> TO DO:
In the entries that follow, find each line with the word "agent" and copy it.

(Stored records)
━━━━━━━━━━

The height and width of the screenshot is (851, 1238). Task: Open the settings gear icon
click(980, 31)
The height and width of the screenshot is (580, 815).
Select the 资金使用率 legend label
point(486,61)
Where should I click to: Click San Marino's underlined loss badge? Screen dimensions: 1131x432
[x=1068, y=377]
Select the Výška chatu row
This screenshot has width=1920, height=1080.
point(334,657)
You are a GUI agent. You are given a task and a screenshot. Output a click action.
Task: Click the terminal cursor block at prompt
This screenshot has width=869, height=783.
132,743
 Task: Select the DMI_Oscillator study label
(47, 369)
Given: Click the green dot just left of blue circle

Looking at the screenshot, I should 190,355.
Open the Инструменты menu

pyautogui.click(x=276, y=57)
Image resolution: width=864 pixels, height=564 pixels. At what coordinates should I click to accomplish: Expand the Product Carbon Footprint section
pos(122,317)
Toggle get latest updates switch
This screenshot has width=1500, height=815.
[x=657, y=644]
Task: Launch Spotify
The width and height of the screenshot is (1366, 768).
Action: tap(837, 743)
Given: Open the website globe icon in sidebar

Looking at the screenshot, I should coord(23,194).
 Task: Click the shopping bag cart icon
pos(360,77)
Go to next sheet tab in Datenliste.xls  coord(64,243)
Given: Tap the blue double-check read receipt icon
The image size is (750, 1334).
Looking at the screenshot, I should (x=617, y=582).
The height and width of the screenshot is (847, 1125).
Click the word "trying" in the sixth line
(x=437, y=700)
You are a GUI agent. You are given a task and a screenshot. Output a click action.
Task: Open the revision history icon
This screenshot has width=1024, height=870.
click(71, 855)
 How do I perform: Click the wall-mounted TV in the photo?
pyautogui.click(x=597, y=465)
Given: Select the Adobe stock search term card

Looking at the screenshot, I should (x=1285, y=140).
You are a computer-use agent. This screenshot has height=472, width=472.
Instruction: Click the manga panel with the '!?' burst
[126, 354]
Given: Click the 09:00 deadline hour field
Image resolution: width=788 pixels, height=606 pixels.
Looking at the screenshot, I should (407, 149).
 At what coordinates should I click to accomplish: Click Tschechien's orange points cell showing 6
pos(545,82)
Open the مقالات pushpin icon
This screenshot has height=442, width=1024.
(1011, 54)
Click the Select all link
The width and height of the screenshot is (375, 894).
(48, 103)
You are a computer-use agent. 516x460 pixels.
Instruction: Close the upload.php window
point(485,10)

━━━━━━━━━━

> TASK SOLUTION:
You are a GUI agent. You are given a task and a screenshot. Output a click action.
You are a GUI agent. You are given a task and a screenshot. Output a click action.
You are a computer-use agent. This screenshot has height=472, width=472.
You are a computer-use agent. 516x460 pixels.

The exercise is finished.